:: EXERCISE DESCRIPTION ::
Look for the word "agent" in the entries and copy every line where it shows up.

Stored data
-- Opening Marker --
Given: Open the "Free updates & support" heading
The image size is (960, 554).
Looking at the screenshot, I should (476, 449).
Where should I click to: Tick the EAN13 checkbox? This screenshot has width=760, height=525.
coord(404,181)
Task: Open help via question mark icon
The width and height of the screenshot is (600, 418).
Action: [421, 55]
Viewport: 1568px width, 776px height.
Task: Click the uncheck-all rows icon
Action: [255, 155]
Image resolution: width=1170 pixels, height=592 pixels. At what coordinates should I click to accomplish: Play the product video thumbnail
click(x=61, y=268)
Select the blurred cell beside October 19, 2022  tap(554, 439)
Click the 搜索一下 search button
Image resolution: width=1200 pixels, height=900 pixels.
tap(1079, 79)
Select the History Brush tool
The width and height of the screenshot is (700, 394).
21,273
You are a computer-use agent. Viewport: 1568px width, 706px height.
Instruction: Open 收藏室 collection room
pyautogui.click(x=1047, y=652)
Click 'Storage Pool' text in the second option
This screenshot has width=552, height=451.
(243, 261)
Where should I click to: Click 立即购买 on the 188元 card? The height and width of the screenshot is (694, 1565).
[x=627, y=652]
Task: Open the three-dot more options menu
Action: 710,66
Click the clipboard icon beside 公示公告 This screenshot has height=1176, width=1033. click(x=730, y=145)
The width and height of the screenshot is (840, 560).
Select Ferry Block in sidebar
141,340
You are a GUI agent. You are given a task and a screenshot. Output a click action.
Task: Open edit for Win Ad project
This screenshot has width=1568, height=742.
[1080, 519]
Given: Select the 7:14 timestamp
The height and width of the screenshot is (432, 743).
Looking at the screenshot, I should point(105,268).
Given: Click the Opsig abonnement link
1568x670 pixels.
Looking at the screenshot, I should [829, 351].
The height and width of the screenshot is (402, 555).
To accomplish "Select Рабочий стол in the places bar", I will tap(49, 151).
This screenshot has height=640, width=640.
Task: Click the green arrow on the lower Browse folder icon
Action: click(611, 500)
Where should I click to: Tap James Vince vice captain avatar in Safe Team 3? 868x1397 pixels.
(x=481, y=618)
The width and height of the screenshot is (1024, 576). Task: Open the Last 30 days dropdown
-- Closing Marker --
:: ANSWER BELOW ::
You are a computer-use agent. Viewport: 1568px width, 706px height.
You are a GUI agent. You are given a task and a screenshot. Output a click action.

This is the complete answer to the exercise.